Collecting C. glomerata macroalgal biomass from natural water bodies not only enhances their biodiversity and recreational value but also yields valuable raw material for diverse applications in biotechnology.
C. glomerata macroalgal biomass, with its high fibre content, aligns with the unique digestive physiology of rabbits, making it a suitable nutritional component for their dietary requirements.
Introduction
Optimising growth performance in production animals is crucial for the economic viability and sustainability of livestock enterprises. Efficient development trajectories lead to faster weight gain, increased meat, milk, or egg production, and financial benefits (Fernandes et al. Citation2021). So, producers strive to enhance feed conversion ratios, improving the transformation of ingested grain into valuable products (Mayerfeld Citation2023). Enchanted growth rates directly boost livestock production, enabling a response approach to market demands. Furthermore, improved growth is also linked to better animal health, reducing susceptibility to illnesses, and minimising the need for veterinary interventions (Charlier et al. Citation2022). Strategic prioritisation and enhancement of animal growth not only increase farmers’ profitability but also confer competitive advantages (Pomar et al. Citation2019), contributing to a more sustainable and resilient livestock sector.
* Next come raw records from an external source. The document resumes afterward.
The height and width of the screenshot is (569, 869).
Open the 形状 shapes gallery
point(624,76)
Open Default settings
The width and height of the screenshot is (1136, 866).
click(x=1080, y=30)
Today, production-animal growers face a pressing challenge as they recognise the limitations of resources and grapple with the environmental impacts associated with intensive agricultural practices. Achieving a more sustainable livestock sector requires judicious management of natural resources, minimising ecological footprints, and addressing issues such as greenhouse gas emissions, biodiversity, and humane animal treatment (Banerjee et al. Citation2020). Growers are increasingly adopting circular economy principles, waste reduction strategies, and environmentally friendly technologies to enhance sustainable animal farming (Batra Citation2023). Striking a balance between meeting current production demands and ensuring long-term ecosystem prosperity is crucial for sustainability in the animal sector. As global concerns about climate change and resource depletion escalate, the imperative for sustainable practices in animal farming becomes more pronounced (Campos Citation2021).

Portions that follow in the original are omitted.